Practices of Reflective Leaders: Facing Challenges and Advancing Reform

Sunday, 8 November 2015: 4:40 PM

Sara Horton-Deutsch, PhD, MS, BSN, RN, ANEF, FAAN
College of Nursing, University of Colorado-Denver, Aurora, CO, USA

This presentation describes the common shared experiences of becoming a nurse faculty leader through facing challenges and advancing reform. These experiences were common for many nurse leaders as they sought to advance their careers by taking on new positions and responsibilities. These themes along with several sub-themes will be explored through description and story. Finally, participants will be asked to reflect on their own experiences of facing challenges and advancing reform.

 One common experience of participants was facing challenges. Reflecting, persevering through difficulties, and learning to relate to others in new ways represent how nurse faculty faced challenges while becoming a leader. Engaging in self-discovery through reflection was effective practices that lead to self- and other-awareness and more caring relational interactions where people were open to learning from one another and consider ways to make the greatest impact. In addition, listening attentively was an effective practice for cultivating a deeper dialogue and understanding while vicariously building relationships. Practices of reflecting and persevering while facing challenges lead to a transformation where leaders ultimately learned to relate to others in new ways.  These practices supported leadership development by facilitating self-exploration, thoughtful interactions with self and others, and values clarification.

Another common experience of participants was advancing reform.
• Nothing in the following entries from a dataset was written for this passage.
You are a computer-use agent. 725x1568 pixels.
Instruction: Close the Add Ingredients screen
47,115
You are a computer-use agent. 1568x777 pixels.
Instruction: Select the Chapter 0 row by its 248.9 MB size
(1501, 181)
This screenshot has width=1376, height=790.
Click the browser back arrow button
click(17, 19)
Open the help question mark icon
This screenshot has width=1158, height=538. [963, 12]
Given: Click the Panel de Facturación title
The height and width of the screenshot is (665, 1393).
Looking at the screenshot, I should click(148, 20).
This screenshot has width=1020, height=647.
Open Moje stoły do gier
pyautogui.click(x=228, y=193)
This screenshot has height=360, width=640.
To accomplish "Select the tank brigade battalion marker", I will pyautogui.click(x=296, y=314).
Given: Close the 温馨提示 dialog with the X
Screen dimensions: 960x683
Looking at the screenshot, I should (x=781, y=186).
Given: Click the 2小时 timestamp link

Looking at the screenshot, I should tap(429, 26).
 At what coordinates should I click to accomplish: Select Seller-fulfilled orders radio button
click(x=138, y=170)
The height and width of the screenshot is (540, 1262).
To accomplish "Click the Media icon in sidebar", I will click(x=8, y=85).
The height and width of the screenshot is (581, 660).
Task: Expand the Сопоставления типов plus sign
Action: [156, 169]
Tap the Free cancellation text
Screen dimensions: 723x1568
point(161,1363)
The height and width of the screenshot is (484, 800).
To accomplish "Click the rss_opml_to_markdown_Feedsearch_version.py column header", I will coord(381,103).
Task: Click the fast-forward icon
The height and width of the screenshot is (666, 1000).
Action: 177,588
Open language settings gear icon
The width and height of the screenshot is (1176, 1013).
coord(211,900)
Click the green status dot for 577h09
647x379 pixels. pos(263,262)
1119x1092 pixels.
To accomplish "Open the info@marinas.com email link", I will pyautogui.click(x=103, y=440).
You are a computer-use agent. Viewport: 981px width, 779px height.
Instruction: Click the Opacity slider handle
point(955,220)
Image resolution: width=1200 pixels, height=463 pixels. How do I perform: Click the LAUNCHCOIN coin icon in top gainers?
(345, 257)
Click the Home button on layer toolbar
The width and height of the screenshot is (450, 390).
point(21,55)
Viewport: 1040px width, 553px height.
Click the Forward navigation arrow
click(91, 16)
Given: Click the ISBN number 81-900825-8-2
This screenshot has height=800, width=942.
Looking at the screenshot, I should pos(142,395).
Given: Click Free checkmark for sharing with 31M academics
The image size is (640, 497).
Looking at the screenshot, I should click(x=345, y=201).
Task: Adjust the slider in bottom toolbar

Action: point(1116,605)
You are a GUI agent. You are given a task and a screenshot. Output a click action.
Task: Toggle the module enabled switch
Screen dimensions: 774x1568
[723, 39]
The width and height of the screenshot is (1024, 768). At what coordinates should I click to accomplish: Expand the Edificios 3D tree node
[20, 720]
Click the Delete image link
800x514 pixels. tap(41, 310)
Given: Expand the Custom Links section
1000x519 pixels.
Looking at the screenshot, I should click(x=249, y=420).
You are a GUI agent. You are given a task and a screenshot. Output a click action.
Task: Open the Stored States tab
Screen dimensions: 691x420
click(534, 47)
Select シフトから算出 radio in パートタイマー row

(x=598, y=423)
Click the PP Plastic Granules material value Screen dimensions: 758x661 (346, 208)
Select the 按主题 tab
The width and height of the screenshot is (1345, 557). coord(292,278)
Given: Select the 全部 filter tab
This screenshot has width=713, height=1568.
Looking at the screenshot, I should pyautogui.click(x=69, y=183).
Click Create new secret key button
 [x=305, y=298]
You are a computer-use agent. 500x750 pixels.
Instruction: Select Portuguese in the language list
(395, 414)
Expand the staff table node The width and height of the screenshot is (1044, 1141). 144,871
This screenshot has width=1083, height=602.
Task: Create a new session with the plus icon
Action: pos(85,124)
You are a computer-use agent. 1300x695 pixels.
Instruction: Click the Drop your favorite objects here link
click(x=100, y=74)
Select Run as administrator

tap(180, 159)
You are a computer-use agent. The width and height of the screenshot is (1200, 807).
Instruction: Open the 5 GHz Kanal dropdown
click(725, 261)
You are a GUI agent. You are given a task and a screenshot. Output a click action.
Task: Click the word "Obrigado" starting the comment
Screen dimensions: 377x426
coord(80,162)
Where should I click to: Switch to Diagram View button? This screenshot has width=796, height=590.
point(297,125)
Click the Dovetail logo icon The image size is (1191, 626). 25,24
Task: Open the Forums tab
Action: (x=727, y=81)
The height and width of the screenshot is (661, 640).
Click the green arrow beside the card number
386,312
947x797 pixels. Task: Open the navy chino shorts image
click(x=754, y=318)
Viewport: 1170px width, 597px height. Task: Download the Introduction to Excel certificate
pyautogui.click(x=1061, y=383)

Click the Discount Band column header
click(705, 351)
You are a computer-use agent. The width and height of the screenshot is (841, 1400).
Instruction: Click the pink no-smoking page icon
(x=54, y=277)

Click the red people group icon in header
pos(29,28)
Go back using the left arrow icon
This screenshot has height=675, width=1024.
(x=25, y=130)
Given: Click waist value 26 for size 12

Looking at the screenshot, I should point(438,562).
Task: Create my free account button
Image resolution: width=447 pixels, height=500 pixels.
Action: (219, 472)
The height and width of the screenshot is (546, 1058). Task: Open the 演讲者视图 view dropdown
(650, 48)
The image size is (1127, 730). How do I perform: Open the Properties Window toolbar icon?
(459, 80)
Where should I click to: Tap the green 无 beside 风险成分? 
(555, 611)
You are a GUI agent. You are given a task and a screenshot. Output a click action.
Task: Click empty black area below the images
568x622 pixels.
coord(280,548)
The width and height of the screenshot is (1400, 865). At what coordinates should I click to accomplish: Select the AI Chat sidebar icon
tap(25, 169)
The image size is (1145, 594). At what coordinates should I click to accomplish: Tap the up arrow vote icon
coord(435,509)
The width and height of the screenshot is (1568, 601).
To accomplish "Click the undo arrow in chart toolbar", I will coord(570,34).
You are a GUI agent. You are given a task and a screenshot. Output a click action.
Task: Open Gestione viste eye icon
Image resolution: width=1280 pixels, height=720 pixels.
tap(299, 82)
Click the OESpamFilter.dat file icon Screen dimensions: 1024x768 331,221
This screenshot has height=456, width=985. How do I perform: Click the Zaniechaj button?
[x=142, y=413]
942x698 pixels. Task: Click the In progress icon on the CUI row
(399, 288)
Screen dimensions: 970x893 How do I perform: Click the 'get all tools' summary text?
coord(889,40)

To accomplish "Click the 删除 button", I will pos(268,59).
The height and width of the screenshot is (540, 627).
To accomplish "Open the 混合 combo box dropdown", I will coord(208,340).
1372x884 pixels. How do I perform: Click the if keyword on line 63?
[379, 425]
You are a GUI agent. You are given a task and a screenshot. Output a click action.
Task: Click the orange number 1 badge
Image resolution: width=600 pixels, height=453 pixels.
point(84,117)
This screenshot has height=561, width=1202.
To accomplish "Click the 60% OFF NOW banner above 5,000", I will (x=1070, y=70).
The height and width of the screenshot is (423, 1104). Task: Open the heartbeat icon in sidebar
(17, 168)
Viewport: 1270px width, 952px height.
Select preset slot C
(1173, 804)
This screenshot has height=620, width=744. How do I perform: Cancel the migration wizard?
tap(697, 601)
A number of intentional practices favorably supported leadership development for advancing reform. Being involved with others cultivated relationships and generated energy in discovering new and unconventional ways for nurse educators and practitioners to work together. During this process of being involved with others, leaders discovered the importance of remaining authentic or true to their core values and beliefs. In addition, reform was additionally supported by the leadership practice of creating environments for change. This involved cultivating climates receptive to fresh ideas and innovative approaches, and then adopting change in small, manageable steps.

Stories of how nurse leaders faced challenges and advanced reform through earnest engagement with others will be threaded throughout this presentation. Implications of these practices will be considered. Finally, questions to facilitate participants’ reflection on their own leadership practices will be offered as a way to highlight the value of reflection as an intentional strategy for leadership development.